Working from the top of the records below, reproduce each line exactly, ending once you have written the line containing "Click the large DL9 page heading".

# [Records for this task]

□ □ □ □

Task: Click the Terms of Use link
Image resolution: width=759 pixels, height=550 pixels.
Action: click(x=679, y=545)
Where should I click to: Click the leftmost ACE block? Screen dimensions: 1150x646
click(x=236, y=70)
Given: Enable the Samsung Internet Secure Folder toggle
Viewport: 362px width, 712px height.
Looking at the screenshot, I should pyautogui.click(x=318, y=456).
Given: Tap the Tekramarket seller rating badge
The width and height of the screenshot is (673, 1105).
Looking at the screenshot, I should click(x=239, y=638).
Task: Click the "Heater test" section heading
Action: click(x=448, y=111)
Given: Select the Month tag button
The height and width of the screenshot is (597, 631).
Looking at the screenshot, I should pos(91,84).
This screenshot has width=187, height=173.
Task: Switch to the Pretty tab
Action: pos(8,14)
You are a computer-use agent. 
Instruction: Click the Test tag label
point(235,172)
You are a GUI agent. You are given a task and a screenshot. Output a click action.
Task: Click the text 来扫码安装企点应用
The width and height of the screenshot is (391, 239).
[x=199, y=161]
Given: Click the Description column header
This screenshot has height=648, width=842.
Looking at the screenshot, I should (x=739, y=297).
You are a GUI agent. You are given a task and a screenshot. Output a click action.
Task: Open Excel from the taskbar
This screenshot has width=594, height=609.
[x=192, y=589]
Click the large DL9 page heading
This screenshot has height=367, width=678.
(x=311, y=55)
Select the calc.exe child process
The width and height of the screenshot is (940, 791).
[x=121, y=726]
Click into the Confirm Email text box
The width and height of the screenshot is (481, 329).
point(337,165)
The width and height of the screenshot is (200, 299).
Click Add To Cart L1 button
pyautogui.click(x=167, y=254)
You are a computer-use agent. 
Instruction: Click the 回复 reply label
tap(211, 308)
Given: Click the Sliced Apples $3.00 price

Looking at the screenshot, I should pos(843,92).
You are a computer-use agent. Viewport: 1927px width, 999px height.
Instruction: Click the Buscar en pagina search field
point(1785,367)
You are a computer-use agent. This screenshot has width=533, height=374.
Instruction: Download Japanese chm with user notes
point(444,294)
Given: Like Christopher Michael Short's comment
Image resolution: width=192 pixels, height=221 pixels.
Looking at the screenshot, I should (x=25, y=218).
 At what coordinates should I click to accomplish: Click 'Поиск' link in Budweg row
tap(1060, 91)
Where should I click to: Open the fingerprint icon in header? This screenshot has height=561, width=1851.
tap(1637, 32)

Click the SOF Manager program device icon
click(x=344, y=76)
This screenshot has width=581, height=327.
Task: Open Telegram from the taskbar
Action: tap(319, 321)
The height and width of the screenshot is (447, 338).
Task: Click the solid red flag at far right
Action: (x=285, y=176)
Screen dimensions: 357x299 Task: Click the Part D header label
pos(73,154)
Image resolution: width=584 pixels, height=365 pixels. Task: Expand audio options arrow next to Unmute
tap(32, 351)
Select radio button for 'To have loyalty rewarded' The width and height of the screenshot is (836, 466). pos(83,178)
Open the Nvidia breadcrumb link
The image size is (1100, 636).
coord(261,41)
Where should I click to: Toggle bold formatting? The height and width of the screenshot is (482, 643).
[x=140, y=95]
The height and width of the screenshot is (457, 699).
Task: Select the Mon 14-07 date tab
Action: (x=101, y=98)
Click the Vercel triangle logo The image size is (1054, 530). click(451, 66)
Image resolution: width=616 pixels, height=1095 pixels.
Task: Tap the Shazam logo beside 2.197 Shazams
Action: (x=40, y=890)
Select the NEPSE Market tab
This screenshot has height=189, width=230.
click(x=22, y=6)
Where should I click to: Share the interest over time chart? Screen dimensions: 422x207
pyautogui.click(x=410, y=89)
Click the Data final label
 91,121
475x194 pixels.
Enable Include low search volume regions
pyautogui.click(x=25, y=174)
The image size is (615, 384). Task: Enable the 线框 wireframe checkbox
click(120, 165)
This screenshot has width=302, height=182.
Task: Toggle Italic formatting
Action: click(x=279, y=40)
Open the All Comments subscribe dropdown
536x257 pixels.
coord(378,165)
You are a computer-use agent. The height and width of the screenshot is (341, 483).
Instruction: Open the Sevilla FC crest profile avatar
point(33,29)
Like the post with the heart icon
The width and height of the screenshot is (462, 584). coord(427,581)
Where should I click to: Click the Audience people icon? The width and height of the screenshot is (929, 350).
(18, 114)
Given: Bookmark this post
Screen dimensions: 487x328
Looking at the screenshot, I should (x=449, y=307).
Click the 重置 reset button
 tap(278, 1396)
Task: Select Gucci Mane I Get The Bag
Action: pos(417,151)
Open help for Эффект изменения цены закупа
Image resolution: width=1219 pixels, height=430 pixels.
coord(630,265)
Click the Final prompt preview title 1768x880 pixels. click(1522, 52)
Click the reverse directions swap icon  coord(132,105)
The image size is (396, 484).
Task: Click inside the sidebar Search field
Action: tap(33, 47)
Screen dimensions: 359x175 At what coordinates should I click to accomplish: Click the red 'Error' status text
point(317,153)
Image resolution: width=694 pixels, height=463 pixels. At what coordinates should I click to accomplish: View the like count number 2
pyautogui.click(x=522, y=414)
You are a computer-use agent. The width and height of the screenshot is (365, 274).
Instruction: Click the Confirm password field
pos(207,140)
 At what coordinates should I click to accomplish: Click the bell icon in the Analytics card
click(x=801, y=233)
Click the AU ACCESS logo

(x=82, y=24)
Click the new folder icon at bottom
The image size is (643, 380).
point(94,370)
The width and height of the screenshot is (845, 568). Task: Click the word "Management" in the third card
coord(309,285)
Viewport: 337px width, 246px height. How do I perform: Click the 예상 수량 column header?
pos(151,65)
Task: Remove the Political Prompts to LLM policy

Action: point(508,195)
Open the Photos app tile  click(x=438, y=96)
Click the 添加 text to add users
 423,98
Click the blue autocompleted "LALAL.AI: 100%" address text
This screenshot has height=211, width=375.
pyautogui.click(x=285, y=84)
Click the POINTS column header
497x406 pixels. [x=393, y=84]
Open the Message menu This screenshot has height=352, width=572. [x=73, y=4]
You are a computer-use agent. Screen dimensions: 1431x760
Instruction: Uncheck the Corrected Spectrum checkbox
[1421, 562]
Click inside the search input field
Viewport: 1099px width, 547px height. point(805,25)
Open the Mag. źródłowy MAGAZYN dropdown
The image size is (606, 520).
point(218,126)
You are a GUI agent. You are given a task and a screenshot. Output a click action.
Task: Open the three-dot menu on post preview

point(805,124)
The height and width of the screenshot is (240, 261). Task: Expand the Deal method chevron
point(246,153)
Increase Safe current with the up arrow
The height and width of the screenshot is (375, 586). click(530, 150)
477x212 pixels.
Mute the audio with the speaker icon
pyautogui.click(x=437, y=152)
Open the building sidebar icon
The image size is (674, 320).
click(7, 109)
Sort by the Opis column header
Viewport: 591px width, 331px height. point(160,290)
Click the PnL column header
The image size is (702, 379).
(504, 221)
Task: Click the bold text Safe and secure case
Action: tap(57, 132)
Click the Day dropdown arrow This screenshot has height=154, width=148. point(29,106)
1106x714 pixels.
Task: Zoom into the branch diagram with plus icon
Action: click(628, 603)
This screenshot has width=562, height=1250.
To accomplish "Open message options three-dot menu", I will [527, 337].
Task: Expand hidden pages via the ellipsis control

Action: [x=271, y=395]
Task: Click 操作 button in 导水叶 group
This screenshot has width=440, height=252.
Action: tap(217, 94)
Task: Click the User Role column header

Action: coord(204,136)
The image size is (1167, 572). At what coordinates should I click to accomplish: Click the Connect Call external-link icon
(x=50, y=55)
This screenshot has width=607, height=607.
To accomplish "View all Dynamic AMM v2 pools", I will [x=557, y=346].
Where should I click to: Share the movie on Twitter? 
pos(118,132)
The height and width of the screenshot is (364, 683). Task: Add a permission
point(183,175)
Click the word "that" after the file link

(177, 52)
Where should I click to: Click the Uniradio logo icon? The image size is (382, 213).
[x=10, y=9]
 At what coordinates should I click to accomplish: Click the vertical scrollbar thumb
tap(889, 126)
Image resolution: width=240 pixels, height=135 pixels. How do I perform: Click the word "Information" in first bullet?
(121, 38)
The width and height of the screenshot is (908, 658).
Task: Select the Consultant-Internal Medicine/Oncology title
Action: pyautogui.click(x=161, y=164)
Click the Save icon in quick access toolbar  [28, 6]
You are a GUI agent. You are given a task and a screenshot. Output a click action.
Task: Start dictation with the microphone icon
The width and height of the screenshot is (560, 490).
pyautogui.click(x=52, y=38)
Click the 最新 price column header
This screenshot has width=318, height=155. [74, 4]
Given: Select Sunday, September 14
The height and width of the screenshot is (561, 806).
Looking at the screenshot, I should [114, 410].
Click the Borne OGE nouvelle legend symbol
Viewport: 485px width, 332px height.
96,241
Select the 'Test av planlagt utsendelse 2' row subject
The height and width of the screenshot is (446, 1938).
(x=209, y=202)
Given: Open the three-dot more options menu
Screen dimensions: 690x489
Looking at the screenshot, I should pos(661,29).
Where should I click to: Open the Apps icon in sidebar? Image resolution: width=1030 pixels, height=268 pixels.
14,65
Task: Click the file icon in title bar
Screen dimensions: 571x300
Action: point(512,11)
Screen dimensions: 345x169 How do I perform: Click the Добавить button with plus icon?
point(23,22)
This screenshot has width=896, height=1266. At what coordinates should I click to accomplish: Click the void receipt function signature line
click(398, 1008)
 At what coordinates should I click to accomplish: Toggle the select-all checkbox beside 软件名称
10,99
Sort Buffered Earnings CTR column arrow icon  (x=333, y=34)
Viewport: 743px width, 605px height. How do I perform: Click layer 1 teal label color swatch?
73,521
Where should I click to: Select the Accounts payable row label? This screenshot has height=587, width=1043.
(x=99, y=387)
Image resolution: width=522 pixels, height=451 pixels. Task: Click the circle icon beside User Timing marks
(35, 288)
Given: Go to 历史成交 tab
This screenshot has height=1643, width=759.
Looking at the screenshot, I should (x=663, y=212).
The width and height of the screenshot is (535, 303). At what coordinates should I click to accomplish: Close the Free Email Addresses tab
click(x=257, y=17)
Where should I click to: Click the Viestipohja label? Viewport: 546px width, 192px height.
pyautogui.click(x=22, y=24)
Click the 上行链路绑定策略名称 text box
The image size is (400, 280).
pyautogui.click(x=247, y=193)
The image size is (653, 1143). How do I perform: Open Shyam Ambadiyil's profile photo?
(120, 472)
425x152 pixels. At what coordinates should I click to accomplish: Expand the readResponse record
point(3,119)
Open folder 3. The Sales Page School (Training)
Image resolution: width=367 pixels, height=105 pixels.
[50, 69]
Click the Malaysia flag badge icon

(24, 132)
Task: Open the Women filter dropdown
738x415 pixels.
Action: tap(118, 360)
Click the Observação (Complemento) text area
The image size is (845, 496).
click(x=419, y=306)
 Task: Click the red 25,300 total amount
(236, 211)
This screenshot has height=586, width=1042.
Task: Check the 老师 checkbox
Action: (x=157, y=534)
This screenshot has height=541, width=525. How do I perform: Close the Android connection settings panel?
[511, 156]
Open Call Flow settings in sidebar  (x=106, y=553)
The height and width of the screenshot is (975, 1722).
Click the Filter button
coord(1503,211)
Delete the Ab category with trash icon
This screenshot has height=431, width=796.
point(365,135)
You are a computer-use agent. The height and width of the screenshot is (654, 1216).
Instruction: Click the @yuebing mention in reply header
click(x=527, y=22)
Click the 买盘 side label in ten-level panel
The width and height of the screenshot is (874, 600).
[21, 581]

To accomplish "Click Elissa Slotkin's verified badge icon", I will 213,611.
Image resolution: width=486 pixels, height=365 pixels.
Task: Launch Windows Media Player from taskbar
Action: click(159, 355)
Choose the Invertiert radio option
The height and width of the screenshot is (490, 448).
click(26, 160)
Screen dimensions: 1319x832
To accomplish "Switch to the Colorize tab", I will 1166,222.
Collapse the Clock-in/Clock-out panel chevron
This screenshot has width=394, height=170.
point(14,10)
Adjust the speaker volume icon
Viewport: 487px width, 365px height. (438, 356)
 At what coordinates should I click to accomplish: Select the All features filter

□ □ □ □

# [Response to this exercise]
Task: Click the Terms of Use link
Image resolution: width=759 pixels, height=550 pixels.
Action: click(x=679, y=545)
Where should I click to: Click the leftmost ACE block? Screen dimensions: 1150x646
click(x=236, y=70)
Given: Enable the Samsung Internet Secure Folder toggle
Viewport: 362px width, 712px height.
Looking at the screenshot, I should pyautogui.click(x=318, y=456).
Given: Tap the Tekramarket seller rating badge
The width and height of the screenshot is (673, 1105).
Looking at the screenshot, I should click(x=239, y=638).
Task: Click the "Heater test" section heading
Action: click(x=448, y=111)
Given: Select the Month tag button
The height and width of the screenshot is (597, 631).
Looking at the screenshot, I should pos(91,84).
This screenshot has width=187, height=173.
Task: Switch to the Pretty tab
Action: pos(8,14)
You are a computer-use agent. 
Instruction: Click the Test tag label
point(235,172)
You are a GUI agent. You are given a task and a screenshot. Output a click action.
Task: Click the text 来扫码安装企点应用
The width and height of the screenshot is (391, 239).
[x=199, y=161]
Given: Click the Description column header
This screenshot has height=648, width=842.
Looking at the screenshot, I should (x=739, y=297).
You are a GUI agent. You are given a task and a screenshot. Output a click action.
Task: Open Excel from the taskbar
This screenshot has width=594, height=609.
[x=192, y=589]
Click the large DL9 page heading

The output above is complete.